Euclidean distances across mean values: given two intervals, A and B, we first calculate the mean feature values for each feature, and then compute Euclidean distances across the mean features, just as we would have done for a single frame. For example, consider two intervals of 3 frames in each, and (for simplicity) we shall consider only a single feature: A=[10, 20 ,30 ] ; B=[30, 20,10]. We first average across frames, which gives 20 for both A and B, and obviously, the Euclidian distance between the means is zero. That is, this approach looks at the overall interval, allowing local differences to cancel each other.
Euclidean distances across time courses: given two intervals, A and B, we compute Euclidean distances across pairs of features, A1 against B1, A2 against B2, and so forth. We then calculate the mean Euclidean distance across all pairs.
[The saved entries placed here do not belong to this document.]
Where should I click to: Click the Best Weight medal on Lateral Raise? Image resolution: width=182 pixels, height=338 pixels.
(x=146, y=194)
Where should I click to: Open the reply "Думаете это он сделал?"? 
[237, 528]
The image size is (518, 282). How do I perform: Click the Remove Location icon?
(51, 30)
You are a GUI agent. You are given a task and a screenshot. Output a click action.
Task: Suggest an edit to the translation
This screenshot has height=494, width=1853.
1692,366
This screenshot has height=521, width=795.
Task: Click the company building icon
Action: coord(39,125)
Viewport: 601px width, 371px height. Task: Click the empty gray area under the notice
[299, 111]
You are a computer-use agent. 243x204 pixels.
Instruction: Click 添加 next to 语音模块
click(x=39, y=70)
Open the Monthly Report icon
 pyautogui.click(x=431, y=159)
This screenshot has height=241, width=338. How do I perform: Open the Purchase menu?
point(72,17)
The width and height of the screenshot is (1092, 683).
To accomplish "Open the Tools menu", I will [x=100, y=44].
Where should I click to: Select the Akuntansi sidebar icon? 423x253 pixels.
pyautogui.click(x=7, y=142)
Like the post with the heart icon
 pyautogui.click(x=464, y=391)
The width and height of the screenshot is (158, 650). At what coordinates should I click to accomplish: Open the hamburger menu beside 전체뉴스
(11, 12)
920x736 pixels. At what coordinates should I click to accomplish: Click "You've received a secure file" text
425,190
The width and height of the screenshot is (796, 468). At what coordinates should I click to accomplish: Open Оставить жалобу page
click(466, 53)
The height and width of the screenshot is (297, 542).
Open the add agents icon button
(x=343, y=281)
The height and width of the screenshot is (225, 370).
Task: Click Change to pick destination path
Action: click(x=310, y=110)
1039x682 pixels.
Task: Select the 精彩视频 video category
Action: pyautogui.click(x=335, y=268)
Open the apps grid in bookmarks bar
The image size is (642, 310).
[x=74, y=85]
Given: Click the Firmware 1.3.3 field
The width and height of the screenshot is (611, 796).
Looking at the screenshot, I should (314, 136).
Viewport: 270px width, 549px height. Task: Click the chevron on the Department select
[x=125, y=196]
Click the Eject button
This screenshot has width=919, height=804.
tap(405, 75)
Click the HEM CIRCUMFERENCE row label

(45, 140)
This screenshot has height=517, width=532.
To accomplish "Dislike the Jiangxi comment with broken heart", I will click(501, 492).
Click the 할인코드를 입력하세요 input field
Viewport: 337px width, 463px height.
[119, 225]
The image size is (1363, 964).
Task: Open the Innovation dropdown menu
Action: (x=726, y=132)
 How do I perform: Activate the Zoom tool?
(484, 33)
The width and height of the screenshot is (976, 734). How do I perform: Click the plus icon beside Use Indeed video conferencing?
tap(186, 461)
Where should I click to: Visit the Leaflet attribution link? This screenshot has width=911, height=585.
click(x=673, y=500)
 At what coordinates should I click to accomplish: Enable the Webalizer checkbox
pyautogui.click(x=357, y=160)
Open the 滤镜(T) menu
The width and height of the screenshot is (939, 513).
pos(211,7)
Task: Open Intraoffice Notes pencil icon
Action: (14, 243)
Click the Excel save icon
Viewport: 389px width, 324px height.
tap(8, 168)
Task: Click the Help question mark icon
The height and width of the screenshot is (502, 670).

Now consider the same example: A=[10, 20 ,30 ] ; B=[30, 20,10], the Euclidian difference is
SQRT[ (10-30)^2 +(20-20)^2 + (30-10)^2 ]= 28.3 MADs.
As shown, when we compared single frames, it is not unlikely to obtain short, or even zero distances, but comparing time series, a distance of zero requires that all the pairs of distances are zero. Hence, when examining the cumulative distribution of Euclidean distances across the two methods in a large sample of sounds, the two methods give different results:
This difference has a very practical implication when comparing songs: the time course approach is good for detecting similarity between two sequences of features that show similar curves of feature values. Note that moving an interval even by a single frame changes the entire frame of comparison. By comparing all possible pairs of intervals between two sounds, we can detect the rare pairs of intervals where the sequential match between all (or most) frames is high. Euclidean distance across mean values achieves exactly the opposite: dependency between neighboring intervals is high and we are looking for high similarity between distributions regardless of the short scale differences.
Note: The difference between those approaches applies also to other SAP modules: for example, the syllable table is based on mean and variance feature values calculated for each syllable, and hence all the table-based methods (DVD maps, cluster analysis) are based on Euclidean distances across mean values. Therefore, when we identify a nice cluster of syllables, we should not assume that similarity measurements based on the Euclidean distances across time series will show high similarity across members of the cluster. In fact, current findings suggest to us that birds stabilize the overall (mean) values of syllable features at a time when the frame-to-frame feature values are dissimilar across syllables.